● **WORK TO BE COMPLETED**
Repeat only the lines from the one holding "Open the Export" down to the last line of the listing below, including both of those lines.
○ ○ ○ ○ ○
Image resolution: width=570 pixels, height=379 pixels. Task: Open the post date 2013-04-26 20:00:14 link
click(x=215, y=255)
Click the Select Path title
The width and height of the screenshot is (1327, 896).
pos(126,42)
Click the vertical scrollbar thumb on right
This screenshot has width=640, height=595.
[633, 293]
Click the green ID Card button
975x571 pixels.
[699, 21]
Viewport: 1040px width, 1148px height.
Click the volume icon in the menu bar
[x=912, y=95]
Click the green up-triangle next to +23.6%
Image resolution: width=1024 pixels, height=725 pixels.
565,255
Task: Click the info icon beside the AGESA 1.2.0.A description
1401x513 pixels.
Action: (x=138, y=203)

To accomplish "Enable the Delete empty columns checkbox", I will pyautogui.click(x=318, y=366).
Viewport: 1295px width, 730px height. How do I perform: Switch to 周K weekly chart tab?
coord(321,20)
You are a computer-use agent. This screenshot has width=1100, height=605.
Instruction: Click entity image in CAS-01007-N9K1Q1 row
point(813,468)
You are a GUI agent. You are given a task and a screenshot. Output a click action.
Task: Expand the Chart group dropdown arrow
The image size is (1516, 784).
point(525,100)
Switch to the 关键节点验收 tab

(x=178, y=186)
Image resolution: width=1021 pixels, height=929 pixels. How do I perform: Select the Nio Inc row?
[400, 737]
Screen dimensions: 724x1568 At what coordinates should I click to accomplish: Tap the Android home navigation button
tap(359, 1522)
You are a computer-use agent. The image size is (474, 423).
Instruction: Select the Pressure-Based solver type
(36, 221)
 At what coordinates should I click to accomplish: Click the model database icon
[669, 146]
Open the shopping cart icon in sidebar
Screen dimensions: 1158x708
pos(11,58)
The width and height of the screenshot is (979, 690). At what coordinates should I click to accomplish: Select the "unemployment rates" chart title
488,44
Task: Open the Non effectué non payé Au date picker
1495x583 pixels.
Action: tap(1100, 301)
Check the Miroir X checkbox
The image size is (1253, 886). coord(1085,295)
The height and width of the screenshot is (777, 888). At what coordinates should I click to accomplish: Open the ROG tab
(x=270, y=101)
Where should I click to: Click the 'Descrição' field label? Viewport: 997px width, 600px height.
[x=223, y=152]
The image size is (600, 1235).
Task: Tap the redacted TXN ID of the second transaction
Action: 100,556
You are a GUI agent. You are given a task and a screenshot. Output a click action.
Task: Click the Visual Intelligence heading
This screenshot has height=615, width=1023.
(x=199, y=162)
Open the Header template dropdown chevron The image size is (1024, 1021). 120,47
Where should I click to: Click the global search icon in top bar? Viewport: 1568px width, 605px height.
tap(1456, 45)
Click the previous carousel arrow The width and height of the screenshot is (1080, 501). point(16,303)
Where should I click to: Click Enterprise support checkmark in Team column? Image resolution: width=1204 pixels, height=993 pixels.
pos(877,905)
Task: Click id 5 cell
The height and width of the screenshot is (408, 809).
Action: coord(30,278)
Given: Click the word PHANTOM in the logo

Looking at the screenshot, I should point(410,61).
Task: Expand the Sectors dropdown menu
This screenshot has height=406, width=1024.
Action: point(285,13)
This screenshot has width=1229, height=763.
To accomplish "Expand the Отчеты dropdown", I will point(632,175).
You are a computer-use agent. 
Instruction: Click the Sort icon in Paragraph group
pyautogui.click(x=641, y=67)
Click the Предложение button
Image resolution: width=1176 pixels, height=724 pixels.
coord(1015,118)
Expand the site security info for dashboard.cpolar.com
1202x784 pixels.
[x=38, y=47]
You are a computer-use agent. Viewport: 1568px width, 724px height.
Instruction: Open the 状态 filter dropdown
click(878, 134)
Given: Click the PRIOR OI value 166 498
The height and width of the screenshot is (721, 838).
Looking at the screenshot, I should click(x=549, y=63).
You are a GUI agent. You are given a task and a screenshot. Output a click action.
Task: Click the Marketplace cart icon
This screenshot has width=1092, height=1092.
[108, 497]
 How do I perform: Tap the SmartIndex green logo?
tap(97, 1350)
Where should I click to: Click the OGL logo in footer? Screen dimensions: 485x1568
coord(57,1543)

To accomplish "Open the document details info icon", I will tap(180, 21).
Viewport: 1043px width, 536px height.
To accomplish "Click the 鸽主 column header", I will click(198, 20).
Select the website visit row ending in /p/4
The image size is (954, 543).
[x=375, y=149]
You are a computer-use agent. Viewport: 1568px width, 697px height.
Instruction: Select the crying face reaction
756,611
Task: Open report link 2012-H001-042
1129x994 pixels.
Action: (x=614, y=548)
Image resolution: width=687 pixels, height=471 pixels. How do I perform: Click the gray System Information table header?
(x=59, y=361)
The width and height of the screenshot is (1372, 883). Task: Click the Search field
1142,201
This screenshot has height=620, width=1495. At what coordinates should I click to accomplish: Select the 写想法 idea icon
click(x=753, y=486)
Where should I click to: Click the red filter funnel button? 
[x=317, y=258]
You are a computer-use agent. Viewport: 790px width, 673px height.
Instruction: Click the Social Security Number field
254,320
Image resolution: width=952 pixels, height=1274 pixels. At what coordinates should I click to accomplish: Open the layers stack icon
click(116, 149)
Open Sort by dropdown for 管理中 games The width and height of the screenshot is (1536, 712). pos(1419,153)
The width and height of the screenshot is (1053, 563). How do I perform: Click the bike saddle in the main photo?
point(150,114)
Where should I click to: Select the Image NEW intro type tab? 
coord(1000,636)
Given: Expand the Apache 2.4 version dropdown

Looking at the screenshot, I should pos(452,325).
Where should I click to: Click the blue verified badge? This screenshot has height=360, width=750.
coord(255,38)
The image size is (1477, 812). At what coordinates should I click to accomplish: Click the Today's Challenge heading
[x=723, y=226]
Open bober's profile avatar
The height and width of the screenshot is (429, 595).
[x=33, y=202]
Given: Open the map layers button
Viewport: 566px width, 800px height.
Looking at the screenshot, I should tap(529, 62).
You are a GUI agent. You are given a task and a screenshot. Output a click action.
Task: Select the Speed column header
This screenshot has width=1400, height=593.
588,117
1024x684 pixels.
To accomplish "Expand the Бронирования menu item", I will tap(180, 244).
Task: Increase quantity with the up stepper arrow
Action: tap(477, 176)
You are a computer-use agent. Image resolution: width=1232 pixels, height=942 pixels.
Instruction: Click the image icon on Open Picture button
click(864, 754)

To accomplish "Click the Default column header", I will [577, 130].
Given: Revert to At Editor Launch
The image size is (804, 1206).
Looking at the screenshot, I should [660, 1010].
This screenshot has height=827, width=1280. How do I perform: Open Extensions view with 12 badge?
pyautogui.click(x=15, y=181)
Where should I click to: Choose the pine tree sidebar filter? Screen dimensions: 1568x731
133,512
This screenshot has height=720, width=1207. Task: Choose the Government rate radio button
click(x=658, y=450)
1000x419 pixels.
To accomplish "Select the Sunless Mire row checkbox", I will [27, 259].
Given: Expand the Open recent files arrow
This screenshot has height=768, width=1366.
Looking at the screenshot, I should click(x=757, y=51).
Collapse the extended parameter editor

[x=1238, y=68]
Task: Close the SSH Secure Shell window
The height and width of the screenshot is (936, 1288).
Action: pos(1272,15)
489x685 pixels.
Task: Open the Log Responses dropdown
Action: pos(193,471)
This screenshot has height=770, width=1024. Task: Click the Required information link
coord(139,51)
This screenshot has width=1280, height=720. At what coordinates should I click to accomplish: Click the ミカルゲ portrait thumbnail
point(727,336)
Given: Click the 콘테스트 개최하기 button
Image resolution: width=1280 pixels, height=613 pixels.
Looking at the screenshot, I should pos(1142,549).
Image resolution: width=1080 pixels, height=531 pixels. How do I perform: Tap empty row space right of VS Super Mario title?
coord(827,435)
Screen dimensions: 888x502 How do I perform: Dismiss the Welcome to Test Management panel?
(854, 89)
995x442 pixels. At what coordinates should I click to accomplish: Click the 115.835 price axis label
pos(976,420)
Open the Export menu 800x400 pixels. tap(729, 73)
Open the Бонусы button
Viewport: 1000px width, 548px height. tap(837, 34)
○ ○ ○ ○ ○
● **OUTPUT BELOW**
Open the Export menu 800x400 pixels. tap(729, 73)
Open the Бонусы button
Viewport: 1000px width, 548px height. tap(837, 34)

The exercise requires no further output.